** About this task **
Each line of the records that holds "Given" should be shown in full.

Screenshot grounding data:
___

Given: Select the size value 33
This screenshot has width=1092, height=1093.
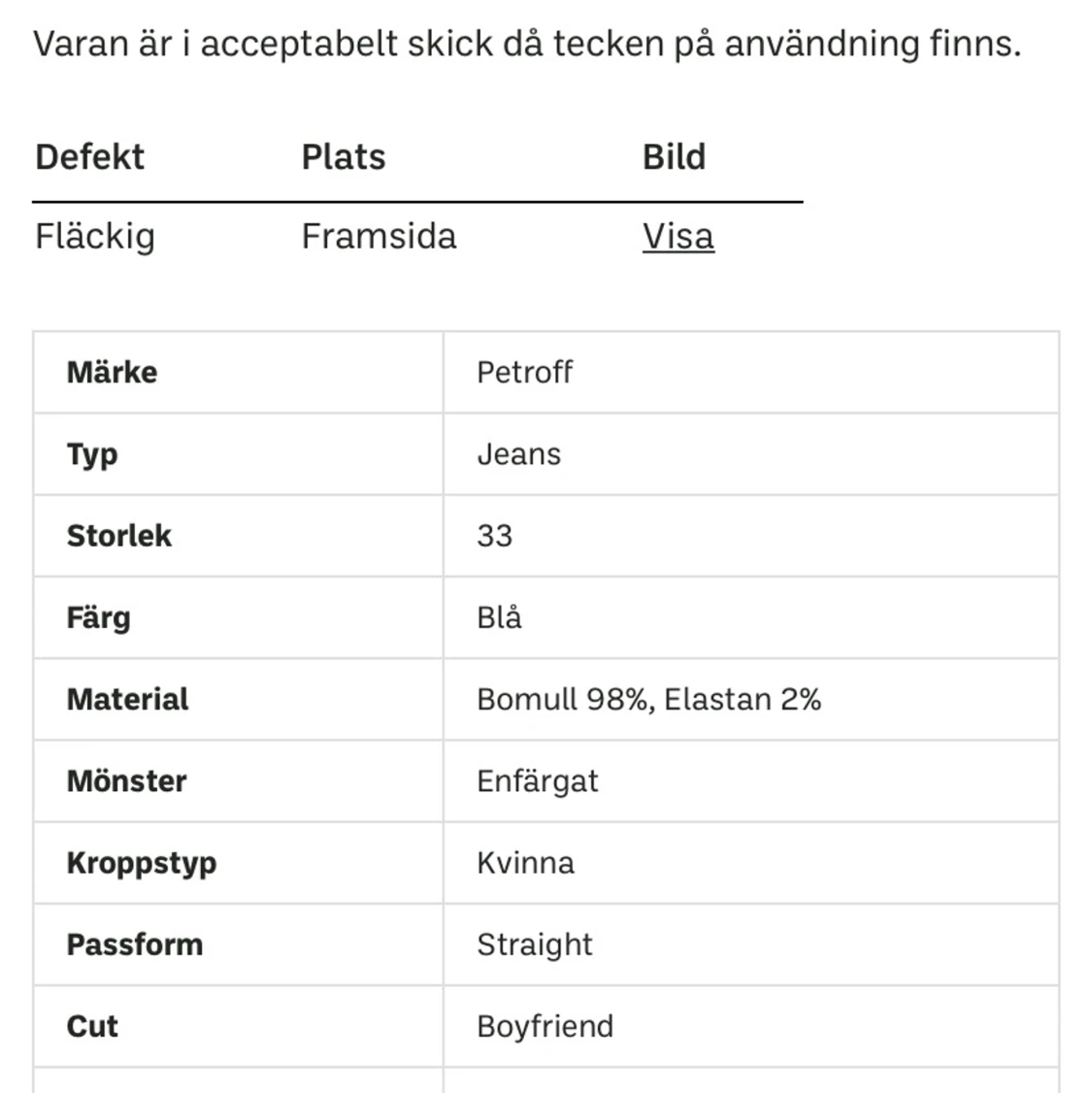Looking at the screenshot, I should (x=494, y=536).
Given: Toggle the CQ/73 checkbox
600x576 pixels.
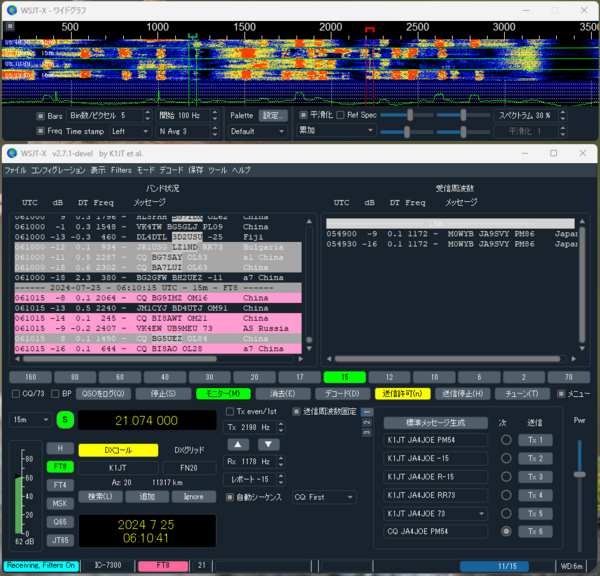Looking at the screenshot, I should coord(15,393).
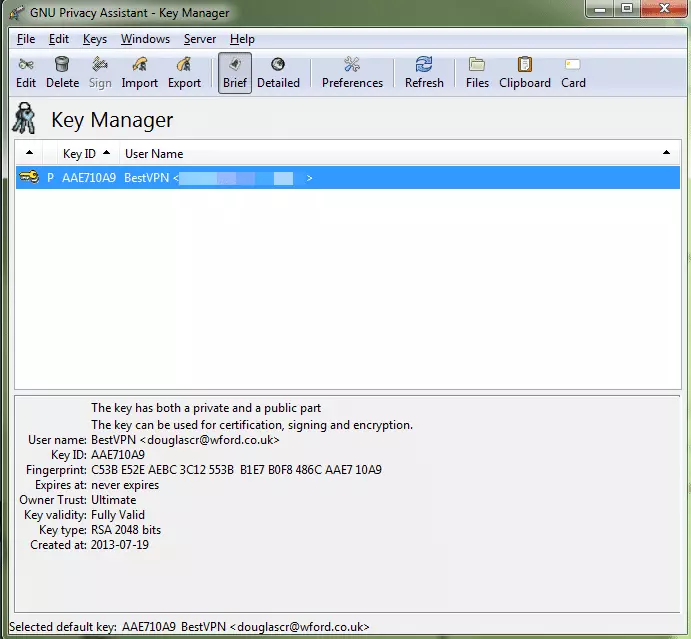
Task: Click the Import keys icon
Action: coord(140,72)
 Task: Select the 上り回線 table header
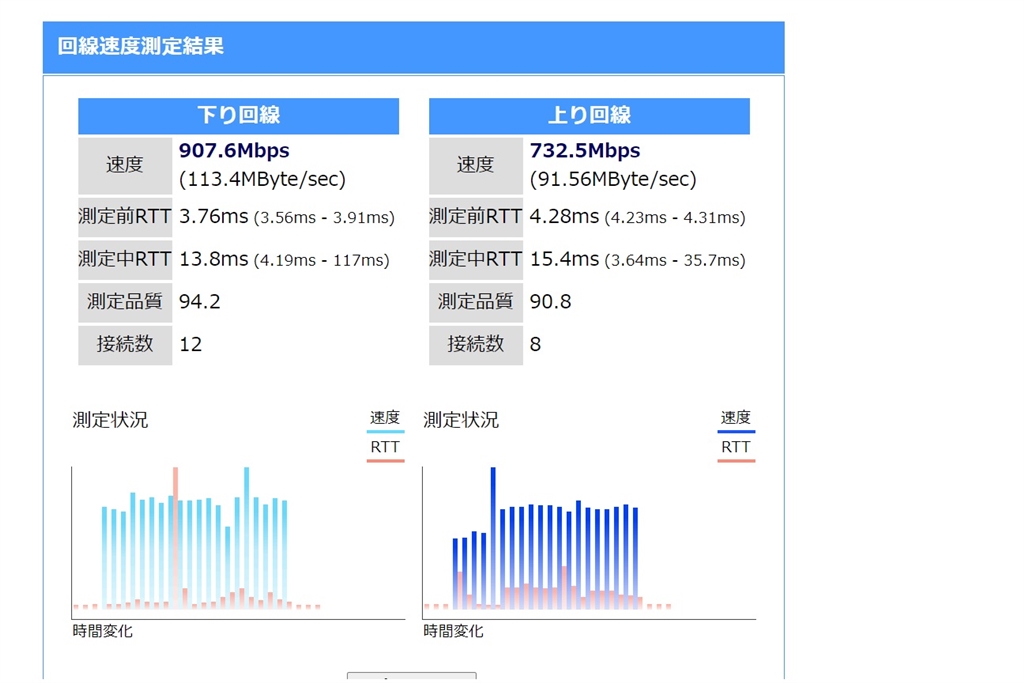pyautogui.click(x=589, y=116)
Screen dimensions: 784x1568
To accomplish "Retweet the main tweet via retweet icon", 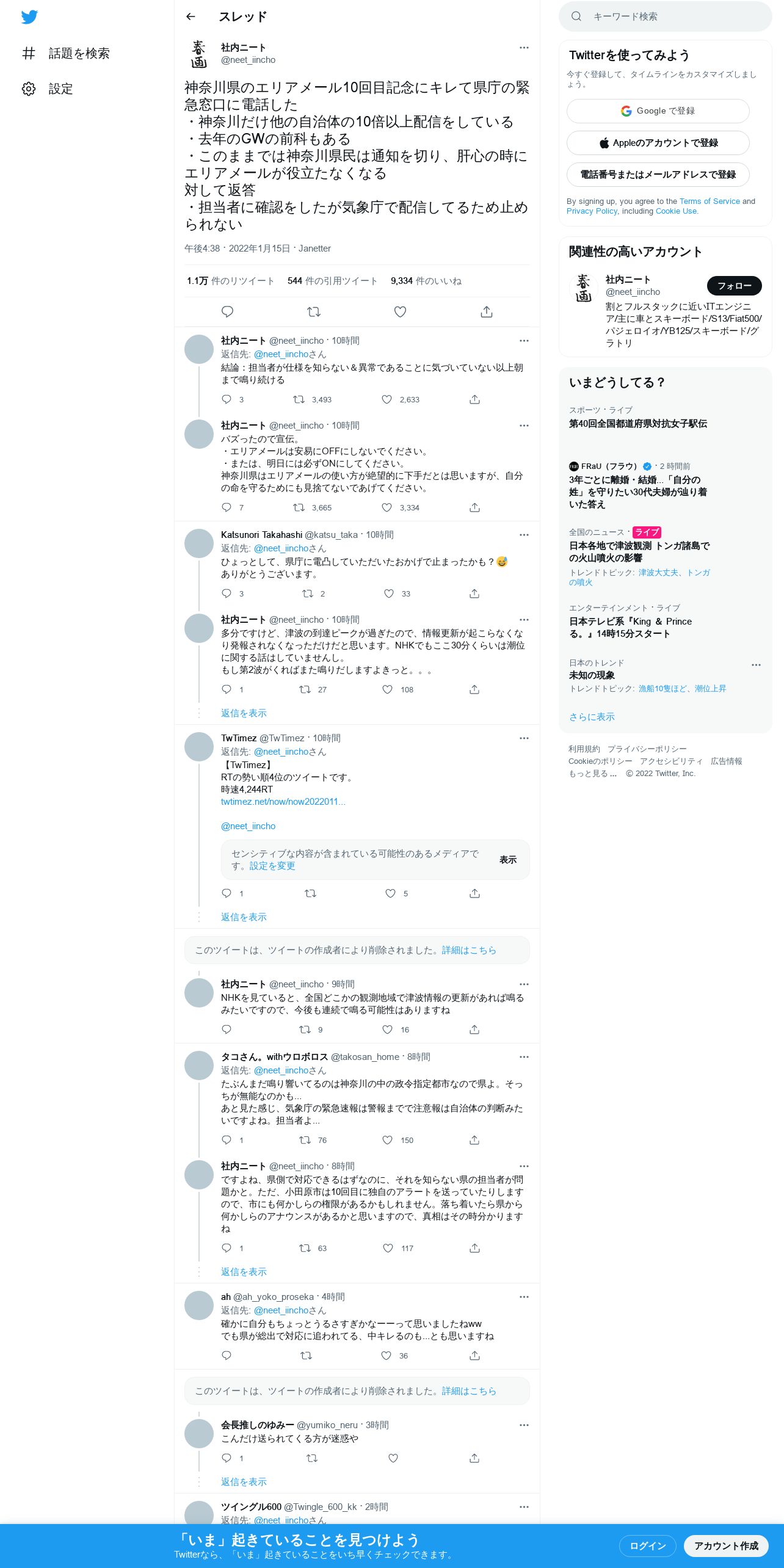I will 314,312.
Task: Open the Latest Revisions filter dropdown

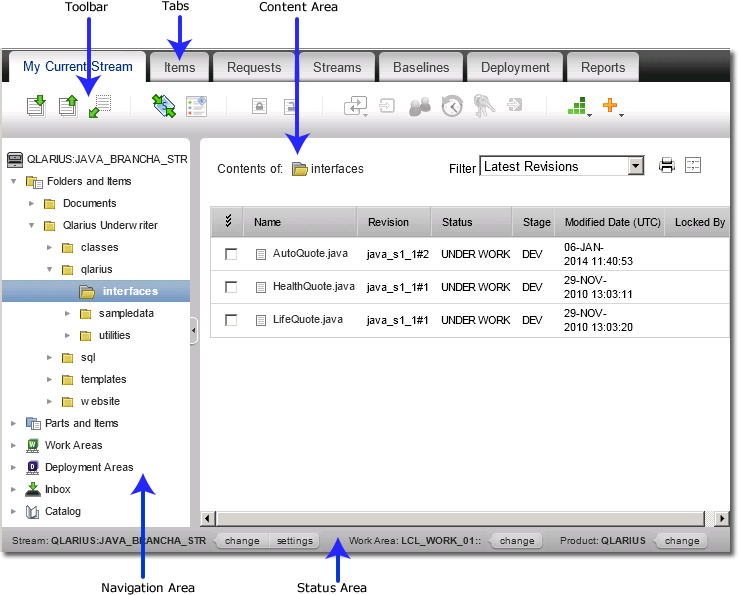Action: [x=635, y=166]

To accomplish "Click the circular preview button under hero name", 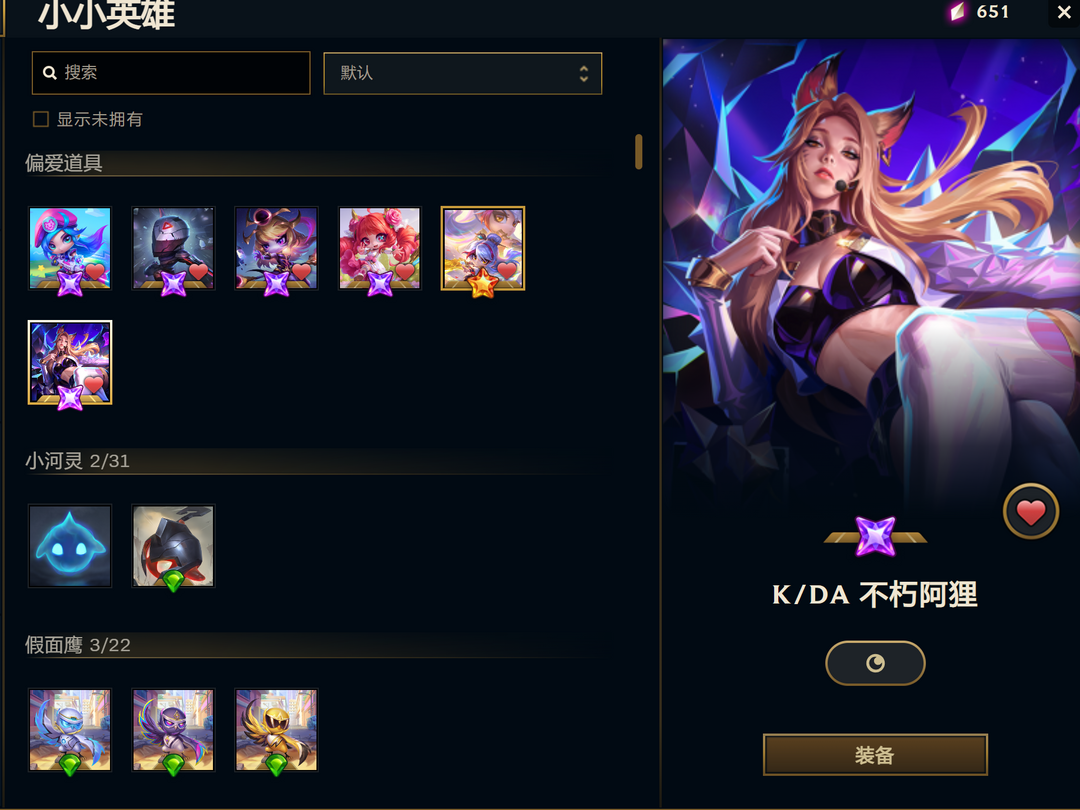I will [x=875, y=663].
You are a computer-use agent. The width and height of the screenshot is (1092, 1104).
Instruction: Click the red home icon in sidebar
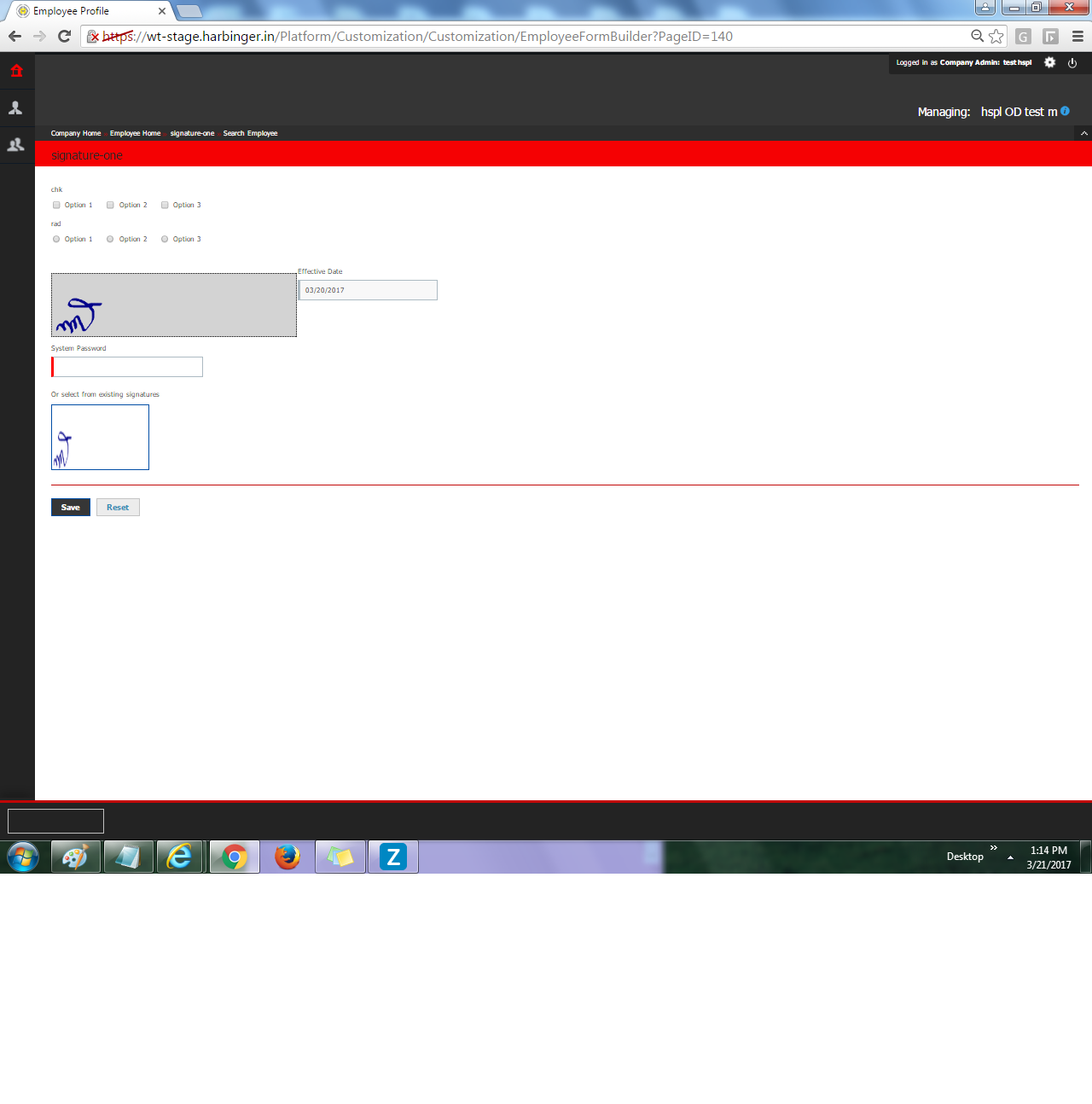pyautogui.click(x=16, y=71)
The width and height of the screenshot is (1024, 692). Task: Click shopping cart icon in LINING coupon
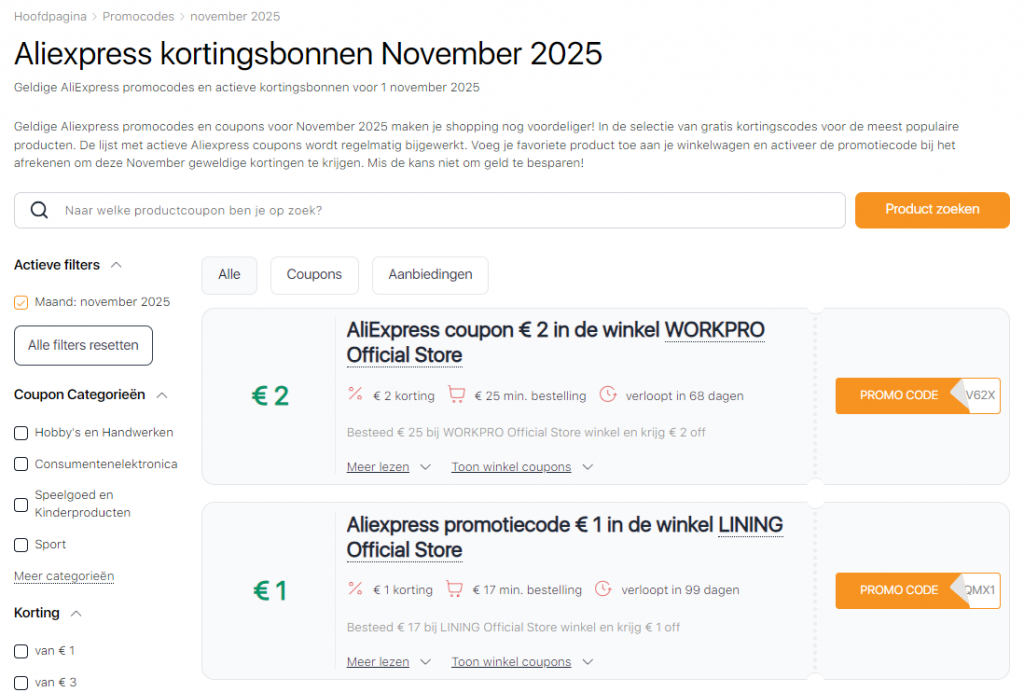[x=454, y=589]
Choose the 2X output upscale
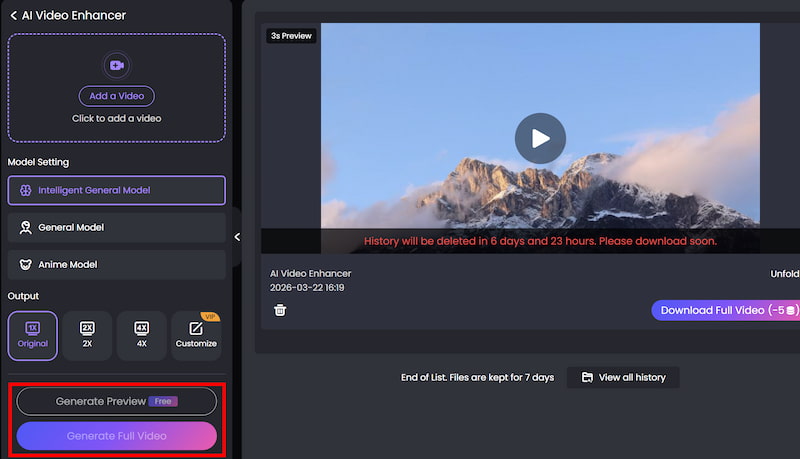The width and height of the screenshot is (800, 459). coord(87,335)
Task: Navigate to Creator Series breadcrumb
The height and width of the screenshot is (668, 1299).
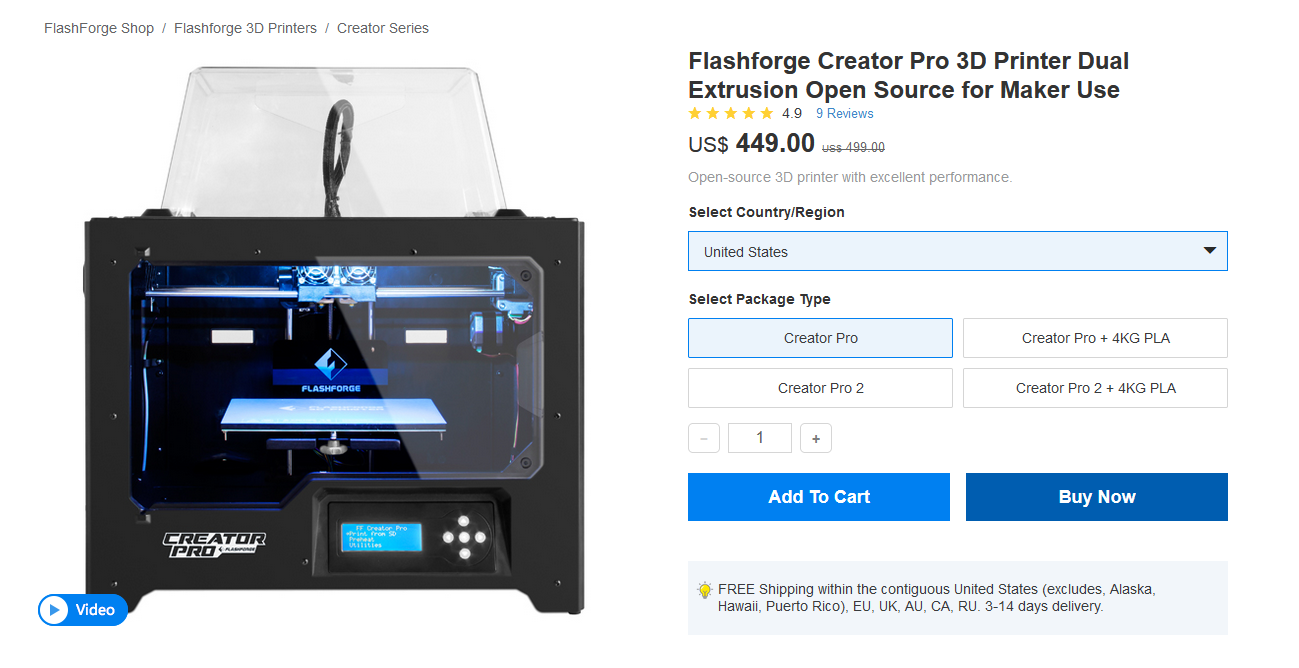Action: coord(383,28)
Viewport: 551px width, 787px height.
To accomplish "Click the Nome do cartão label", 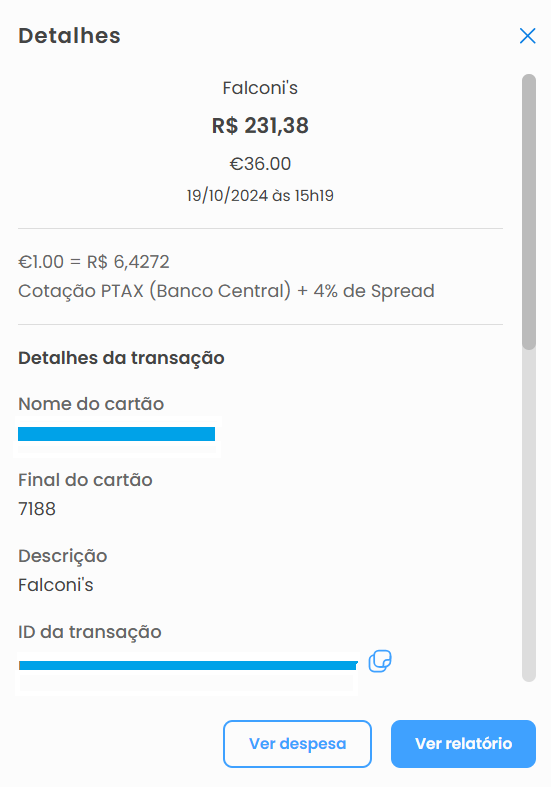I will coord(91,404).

___

** Solved exercise **
Given: Select the size value 33
Given: Toggle the CQ/73 checkbox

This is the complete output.